**DATA IN THIS EXERCISE:**
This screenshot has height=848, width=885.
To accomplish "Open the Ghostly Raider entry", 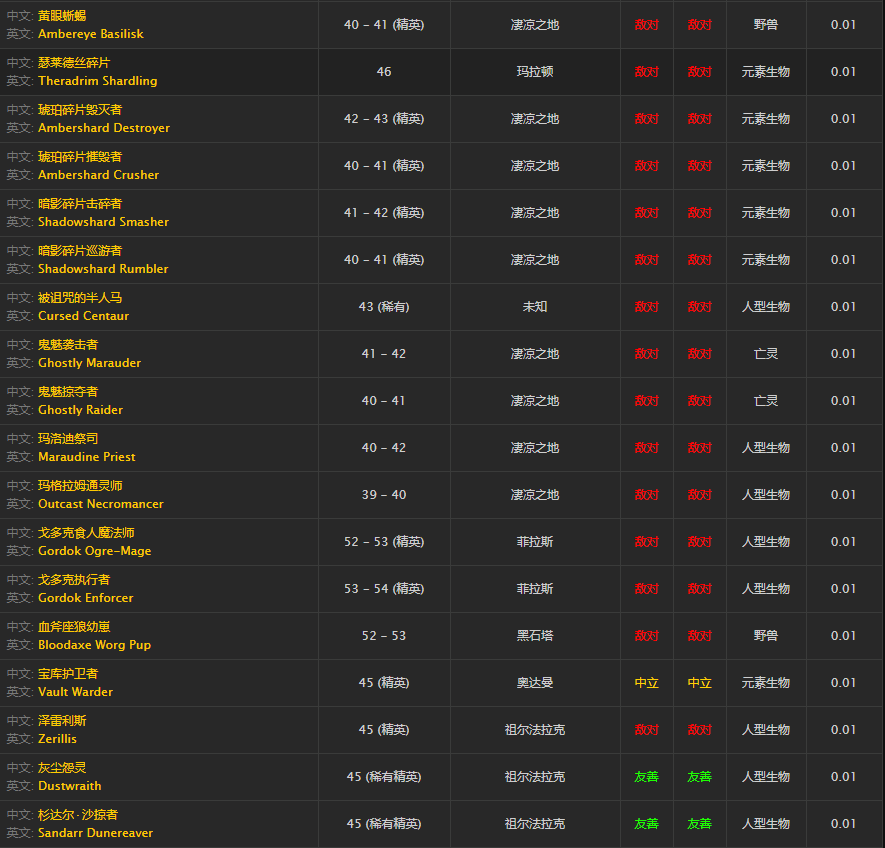I will pyautogui.click(x=80, y=410).
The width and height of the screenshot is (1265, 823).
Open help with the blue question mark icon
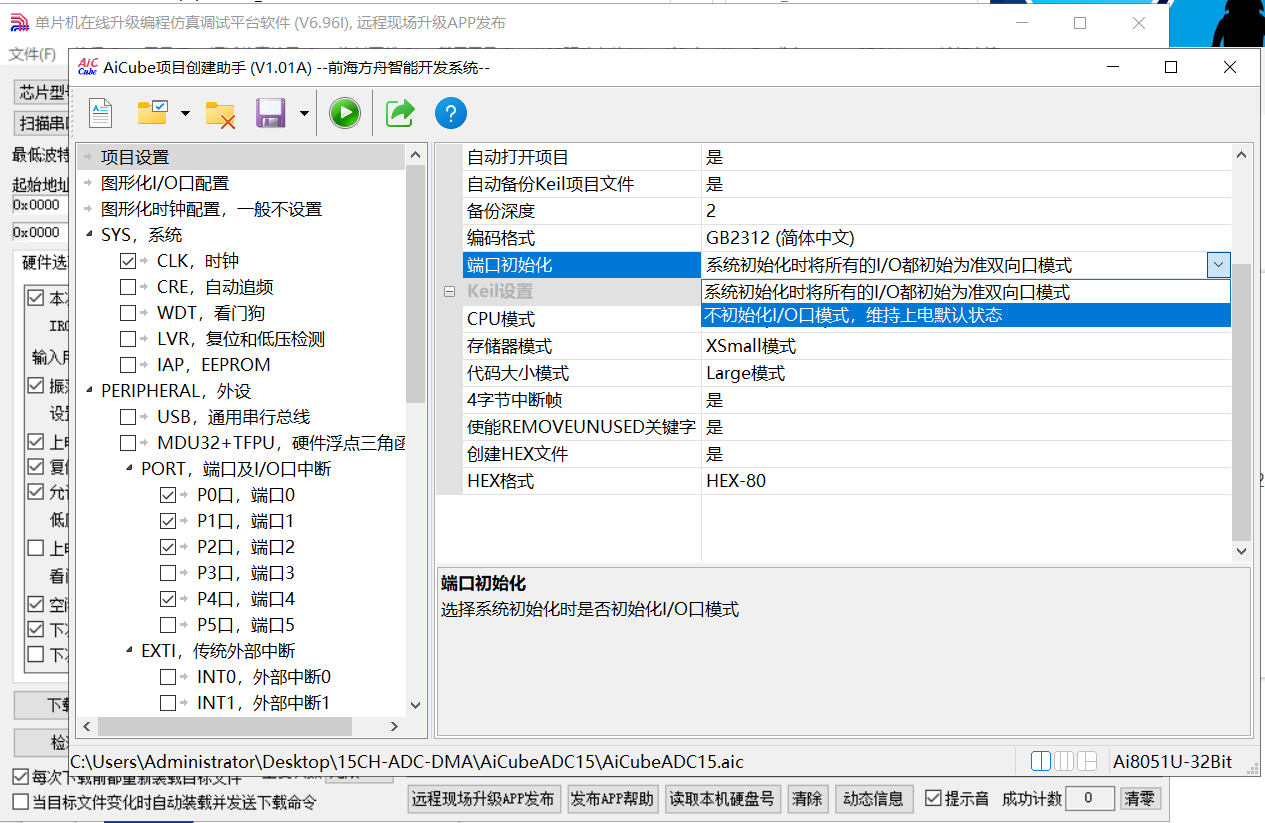tap(451, 113)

**PROBLEM:**
Please pull out each line of the data above that contains the string "width", copying those lines unchanged.

**TASK RESPONSE:**
This screenshot has height=848, width=885.
The width and height of the screenshot is (1265, 823).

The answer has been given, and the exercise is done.